Latent Semantic Indexing: What Is It?

By Peter Nisbet

Latent semantic indexing was introduced in an attempt to improve the service offered by Google and other search engines to those using their services.

Keyword density has been the main part of search engine optimization for many years, easily understood by beginners in website design and article writing. The two major factors influencing search engine placement were the use of keywords and in-links (back links).

When Google introduced Adsense, however, it soon became apparent to entrepreneurs that there was a lot of money to be made by generating web-pages specifically designed to display Adsense ads. Thousands of dollars could be made daily by generating thousands of pages, using template-based page generation software specifically designed for the purpose. Content duplication was rife and the websites themselves were of little or no use to the visitor who was presented with nothing more than Adsense adverts.

One of the reasons, perhaps the main one, for the introduction of latent semantic indexing was to overcome this problem, and to ensure that websites were providing a useful service to those using Google’s search engine, though Google is not the only search engine using the algorithm.

Since the introduction of latent semantic indexing, many sites have been de-listed by Google as being of little use to the visitor, and for using duplicate content. A change of keyword was frequently the only difference between pages. Many internet marketers found their income slashed to almost zero overnight, and this change can often be traced back to the time that latent semantic indexing was introduced.

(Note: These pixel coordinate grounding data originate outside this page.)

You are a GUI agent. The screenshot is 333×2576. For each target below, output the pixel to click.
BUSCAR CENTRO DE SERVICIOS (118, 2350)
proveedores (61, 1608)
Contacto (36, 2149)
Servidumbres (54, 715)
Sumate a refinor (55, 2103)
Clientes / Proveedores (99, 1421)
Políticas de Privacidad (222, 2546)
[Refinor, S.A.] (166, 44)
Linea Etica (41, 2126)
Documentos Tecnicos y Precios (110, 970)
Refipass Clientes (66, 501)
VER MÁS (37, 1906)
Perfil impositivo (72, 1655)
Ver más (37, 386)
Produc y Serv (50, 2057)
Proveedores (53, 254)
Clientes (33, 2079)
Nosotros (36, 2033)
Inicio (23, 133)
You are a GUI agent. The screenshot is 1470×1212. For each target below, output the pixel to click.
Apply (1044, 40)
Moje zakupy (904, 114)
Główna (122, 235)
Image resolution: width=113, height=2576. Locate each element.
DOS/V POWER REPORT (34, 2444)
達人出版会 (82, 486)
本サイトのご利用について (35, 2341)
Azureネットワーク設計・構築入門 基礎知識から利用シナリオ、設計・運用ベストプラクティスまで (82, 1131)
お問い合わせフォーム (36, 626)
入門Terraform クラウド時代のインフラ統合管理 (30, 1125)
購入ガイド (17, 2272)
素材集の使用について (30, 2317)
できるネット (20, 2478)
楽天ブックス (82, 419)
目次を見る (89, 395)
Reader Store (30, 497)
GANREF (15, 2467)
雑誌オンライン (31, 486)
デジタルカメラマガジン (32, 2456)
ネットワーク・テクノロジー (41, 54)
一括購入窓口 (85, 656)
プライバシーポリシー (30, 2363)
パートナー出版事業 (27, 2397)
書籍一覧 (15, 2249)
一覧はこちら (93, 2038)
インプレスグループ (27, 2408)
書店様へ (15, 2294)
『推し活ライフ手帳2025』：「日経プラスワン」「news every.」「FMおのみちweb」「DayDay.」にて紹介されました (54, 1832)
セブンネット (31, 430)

Latent semantic indexing was initially used in Adsense to enable adverts targeted to the theme of a webpage to appear on the page. The algorithm checks the wording on the page and determines the theme of the page. It was only later that Google applied the algorithms to search engine placement, and it is used by search engines other than Google. It involves analysis of words used in natural language, the synonyms and closely related words used when discussing the general theme of a page. It complements, rather than replaces, keyword analysis.

Since it is based on a mathematical set of rules, or algorithm, it is not perfect and can lead to results which are justifiable mathematically, but have no meaning in natural language. Google purchased a company, Applied Semantics, to develop it early in 2003.

So what is latent semantic indexing? How does it work in layman’s terms?

Let’s look at the three words separately:


The word ‘latent’ means something which is present, but not obviously visible. For example, the latent heat of vaporization, or the heat required to vaporize water, is present in clouds, and is only released when it rains. This is why it seems to get warmer during thunderstorms. In terms of latent semantic indexing, it means that a word such as ‘lock’, can be present in a text, and its meaning is hidden until some other factor reveals it. ‘Lock’ can mean, among other things, a piece of hair, a security device or a means of conveying a barge between different heights in a canal. It is only the rest of the text which makes its meaning clear.


The word ‘semantic’ refers to the meaning of language or words, as opposed to what is actually said or written. In the use of the word ‘lock’ in ‘a lock of hair’, semantics is the use given to the word ‘lock’, which is made obvious by the expression ‘lock of hair’.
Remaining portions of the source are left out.